JK2313 1936 D38 oversize

This book was given to delegates at the 1936 Democratic convention, held that year in Philadelphia. It contains information such as the party’s platform, election results, and statements from the President, his cabinet members, other important members of his administration, and the first lady.

This copy belonged to Wilson McCarthy (1884-1956), a judge who sat on Utah’s Third District Court in 1919. He left the bench a year later and earned a fortune as a private practice attorney. In 1926 he was elected to the Utah state senate. A lifelong Democrat, he was appointed by Republican President Herbert Hoover to the Reconstruction Finance Corporation in 1932. A year later, he began a career in banking in San Francisco. In 1934, the RFC asked him to take control of the Denver and Rio Grande Western Railroad, which had just defaulted on a $10 million loan. It took McCarthy and others nearly two decades to rehabilitate the company. In 1937 alone, $18 million was pumped into the property.

Under McCarthy’s administration the Rio Grande built more than 1100 bridges and laid more than two million railroad ties. By the end of World War II, the railroad’s revenues had increased from $17 million to $75 million per year. During this time, McCarthy anchored the Rio Grande between Salt Lake City (his birthplace) and Denver. Freight time between these two points dropped from 54 hours to just under 24 hours. McCarthy, in conjunction with the Western Pacific Railroad began the “California Zephyr,” a luxury service between Chicago and the Bay Area. He also added the train’s signature vista-dome cars.

In addition to his turn-around of the fortunes of the railroad, McCarthy helped bring Geneva Steel to Utah. On the day of his funeral, every Rio Grande train stopped, their crews observing two minutes of silence.

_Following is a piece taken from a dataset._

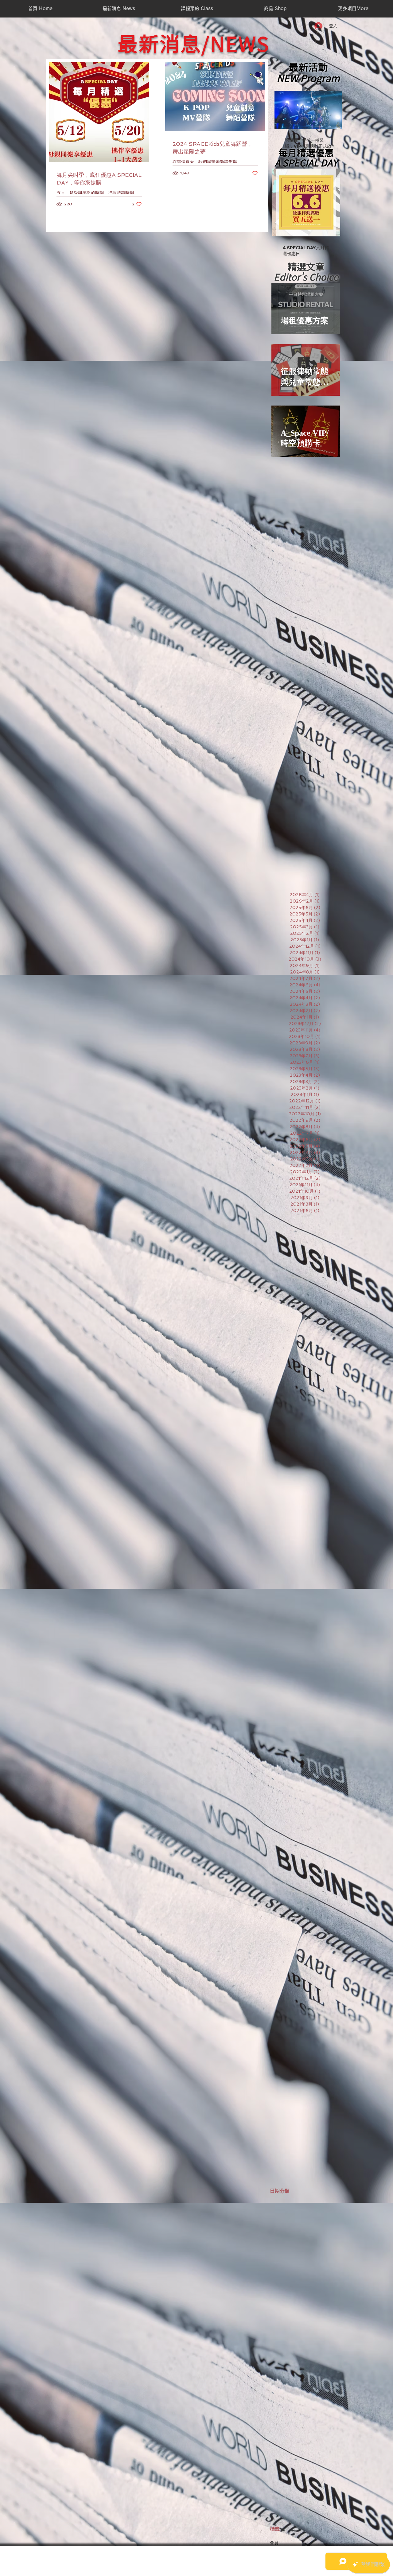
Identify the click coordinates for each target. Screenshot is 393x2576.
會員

This book was also published, with some variations, under the title The Democratic National Convention, 1936. The book contains dozens of contemporary advertisements, many in color. Illustrated with nineteen full-page portraits and dozens of in-text half-tones and illustrations, and a facsimile of the Constitution. Bound in full brown morocco gilt, watered silk endpapers, top edge gilt. Limited edition of unknown quantity. University of Utah copy is no. 1464, stamped in gilt “Wilson McCarthy” and signed by Franklin Delano Roosevelt. Gift of Wilson McCarthy.